Ada ungkapan menarik dalam kitab Qami’uth Thugyan, syarah Syekh Nawawi Banten atas Nazam Syu’abul Iman Syekh Zainuddin al-Malibari, yang sudah lama saya jadikan salah satu prinsip hidup: idza a’jabakal kalam, fashmut; waidza a’jabakash shamtu, fatakallam, “jika kamu sangat ingin bicara, maka diamlah, dan jika kamu sangat ingin diam, maka bicaralah”. Frasa “sangat ingin” menunjukkan dorongan Id, sesuatu yang kaos dan emosional sehingga menolak aturan logika dan kesopanan, Superego.
Ungkapan itu kurang lebih mengisyaratkan jangan asal ngoceh seenak hasrat, pikir dulu dalam-dalam apakah kata-kata kita mungkin menimbulkan kemaslahatan atau justru kemadaratan, apakah kata-kata kita tidak akan berujung fitnah atau menzalimi orang. Tidak heran jika dalam hadis nabi disebutkan bahwa afdhalu akhlaqil Islam ash-shamtu hatta yaslama an-nas, “budi pekerti paling utama dalam Islam adalah diam sehingga orang-orang pun selamat”. “Selamat” dari apa? Dari lembing-kata yang kita ucapkan saat ngobrol, dari lembing-kata yang kita tuliskan di X, kepsyen Instagram, komentar Facebook.

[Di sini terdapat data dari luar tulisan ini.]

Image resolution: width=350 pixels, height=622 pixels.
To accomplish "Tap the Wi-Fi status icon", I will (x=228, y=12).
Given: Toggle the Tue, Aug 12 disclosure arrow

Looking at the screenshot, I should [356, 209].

Ungkapan dan hadis tersebut berada dalam pembahasan tentang hifdzul lisan, menjaga lisan, sikap yang dikategorikan sebagai cabang ketigapuluh empat dari total tujuh puluh tujuh cabang iman. Jualan isu, mengadu domba, memfitnah, menggiring opini publik menuju penzaliman terhadap orang lain, dan mencaci-maki karena fomo, sikap-sikap buruk yang dilazimkan budaya X hari ini tersebut kebalikan dari sikap menjaga lisan: pelakunya bisa disebut muslim, tetapi sukar disebut mukmin. Semua sikap itu bagian dari memburu ikan melalui mendayung dan membaca arah angin, tetapi jika pun berhasil maka yang kita peroleh hanya perut kenyang, hanya ikan, objek yang akan menjelma ampas penghuni kakus.

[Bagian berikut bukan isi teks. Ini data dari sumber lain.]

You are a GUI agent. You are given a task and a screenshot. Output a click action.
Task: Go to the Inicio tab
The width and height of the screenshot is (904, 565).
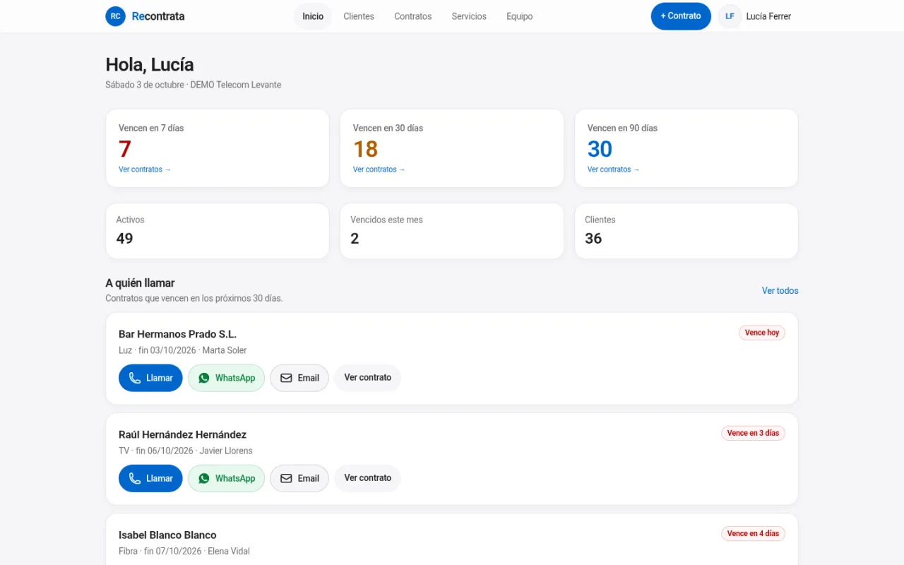313,16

Orang yang menjaga lisan, sebaliknya, justru membaca arah angin dalam kehidupan di dunia ini bukan untuk berburu ikan, melainkan untuk mencari tahu di balik karang manakah terdapat “pelabuhan-pelabuhan” tempat Tuhan bersembunyi. Alih-alih dengan dungu “menyerahkan nasib pada gelombang” kehidupan dunia demi hanya ikan—popularitas, tingginya jumlah followers, cuan honor jualan isu dan aib orang, status dalam lingkaran tertentu—maka dia memiliki tujuan pasti tentang ke mana akan kembali setelah kehidupan di dunia ini tuntas. Sikap tersebut digambarkan dengan sangat indah dalam bunyi kalimat istirja’, petikan ayat Al-Qur’an yang biasa kita lafalkan tiap kali kita mengalami atau mendengar musibah: inna liLlahi wa inna ilayhi raji’un, “sesungguhnya kita milik Allah dan kepada-Nya lah kita akan kembali”.

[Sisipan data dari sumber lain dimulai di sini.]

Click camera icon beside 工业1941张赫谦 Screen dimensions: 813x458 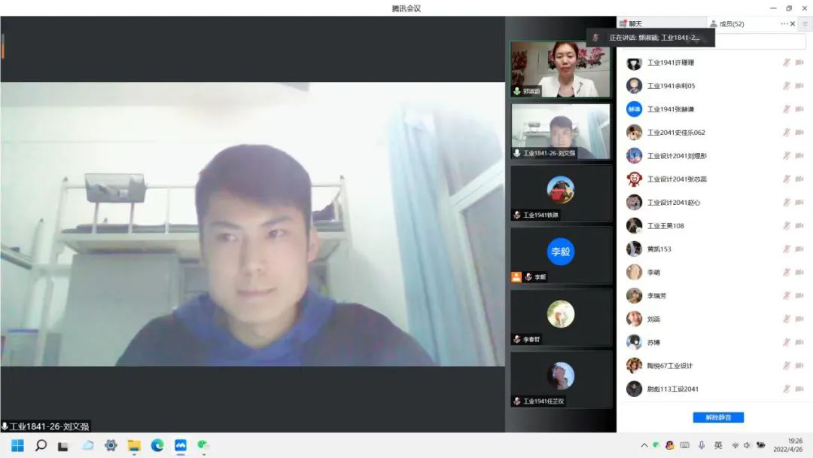pyautogui.click(x=800, y=110)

Mungkin karena itu maka bagi Acéng si raja kukamsi, ikan-ikan bukan merupakan buruan, melainkan sekadar tontonan duniawi, bahan untuk kontemplasi menuju hal-hal lebih penting, dalam diam. Saya curiga sikap tersebut juga dia pelajari dari hasil curi baca kitab Qami’uth Thugyan yang saya letakkan di kotak paling kiri kedua dari atas pada rak di kamar saya: man nathaqa fi ghayri khayrin faqad lagha, waman nadhara fi ghayri i’tibarin faqad saha, waman sakata fi ghayri fikrin faqad laha, “siapa yang ngoceh bukan tentang kebaikan maka perbuatannya sia-sia, siapa yang mikir tanpa mengambil pelajaran maka dia si lalai, siapa yang diam tanpa berpikir maka dia sekadar bermain-main”.
Tahun 1939, T.S. Eliot memublikasikan antologi 15 puisi tentang kucing berjudul Old Possum’s Book of Practical Cats. Satu eksemplar buku tersebut dalam edisi eksklusif hardback Faber & Faber disertai ilustrasi legendaris Edward Gorey selalu terletak di posisi paling mudah diakses di rak buku saya. Satu dekade silam, dengan penuh gairah saya mempelajari variasi watak manusia melalui karakterisasi para kucing dalam puisi-puisinya. Kini, mengamati si Acéng dengan segala tingkah lakunya, saya makin percaya sebagian besar kucing, dan hewan berbulu lainnya, menampakkan sikap jauh lebih manusia ketimbang sebagian besar makhluk terlahir berbentuk manusia kontemporer di dunia yang “telah lama kutimbang dan berulang kuhancurkan” ini.